Especial Coyote balcánico

Librotea Américas /

1

La maldición


Al quedar embarazada por vez primera, mi madre imploró un milagro. Ofrendó velas y plegarias a santa Rita, a santa Ana y al arcángel san Gabriel. En el parto, confirmó lo que los ojos de su útero habían visto. Lo que presintió desde que se ausentó su regla. Una ancestral maldición la alcanzó. “Nosotras estamos condenadas a parir mujeres, los varones se nos mueren en la panza”, le dijo mi abuela Brígida durante un amanecer, mientras, arrodilladas, molían nixtamal en el metate.

Con resignación concibió a Guadalupe. Luego de dos años, nació Margarita. Al constatar que la condena estaba enraizada en su vientre, sintió miedo a la preñez. Usó trucos para adormecer su fertilidad. Tomó infusiones de agracejo, ruda y ajenjo. Llevó la cuenta meticulosa de sus días propicios. Después de cada encuentro sexual, enjuagó sus partes íntimas con agua salada. Cuando Santiago, mi padre, partió rumbo a Texas a buscar un mejor empleo, mamá descansó. La lejanía de sus cuerpos la liberó de engendrar.

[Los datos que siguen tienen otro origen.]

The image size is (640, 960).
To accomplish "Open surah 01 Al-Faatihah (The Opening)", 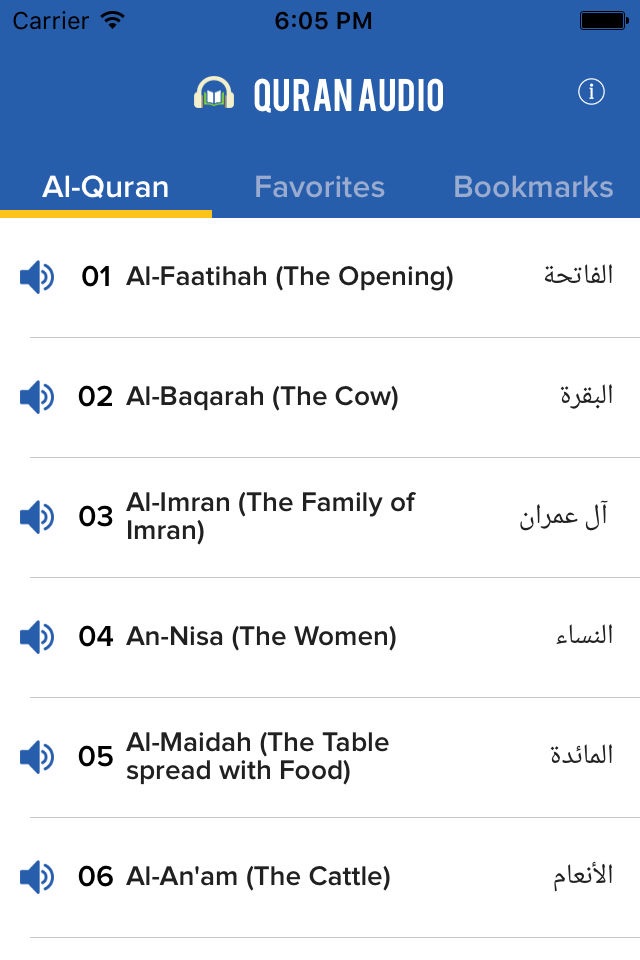I will [x=320, y=277].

Cinco años más tarde, aparecí en su vientre. ¡Tanto que se cuidó durante las visitas del marido! No funcionaron las infusiones de ruda, las de orégano, ni la cuenta lunar. La frágil esperanza de concebir un varón se encendió otra vez en su alma.

Mamá había ahorrado para pagar los honorarios de un ginecólogo, más dos días de hospitalización. Planeaba aliviarse en San Miguel de Allende. Papá le mandaba dólares desde Austin, donde trabajaba en un restaurante. Pero a mí, Eloísa, la última de sus hijas, se me ocurrió nacer diecisiete días antes de lo previsto, en una vieja casona enclavada en un pueblo fantasma. Los médicos se equivocaron, hicieron mal sus cuentas, o se me antojó nacer a medianoche y sin tanto pujido. Me parió a media luz en una noche sin luna. No hubo médico disponible y aconteció un apagón en la región. La asistió Micaela, la matrona del pueblo, quien con veladoras iluminó la alcoba.

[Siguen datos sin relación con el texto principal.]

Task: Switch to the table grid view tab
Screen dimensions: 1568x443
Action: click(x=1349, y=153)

Mi abuela Brígida contaba que, esa noche, la sombra de un coyote se paseó por las vigas del techo y se esfumó por la hendidura de la puerta. Que cuando salí del vientre, la partera gritó: “¡Mira, Leonora!, ¡casi ni chilló! Dicen que los que al nacer no lloran, serán valientes”. Que mi madre, con la garganta atropellada por el llanto, respondió: “Ojalá así sea, Micaela, ser mujer no es fácil”. Luego, me arrulló en su regazo, me ofreció su seno repleto, me miró con amor profundo y con ternura infinita.

Así nací niña, mujer, sin luna y sin luz. Apesadumbrada por el peso de su condena, entretenida en sus lamentos y en mis cuidados, mamá no se percató de la presencia de la sombra con cuerpo de hombre y cabeza de coyote, que se deslizó sobre el piso de barro y se metió bajo mi cuna.


2

El robo

Guanajuato, enero de 2018

Zoran corrió a toda velocidad por los callejones de Guanajuato. Esquivó autos, peatones y puestos ambulantes; no consiguió despistarlos a pesar de su agilidad. Descendió a la calle subterránea, con la idea de subirse de mosca a un camión para aventajarlos. Se topó con un Honda Fit encendido sin conductor y con la puerta abierta. No lo pensó dos veces, subió al auto y pisó el acelerador. Giró hacia la salida a Silao y logró escapar. Por el retrovisor distinguió las siluetas de los oficiales parados a mitad del túnel. Frustrados, hacían señas con las manos.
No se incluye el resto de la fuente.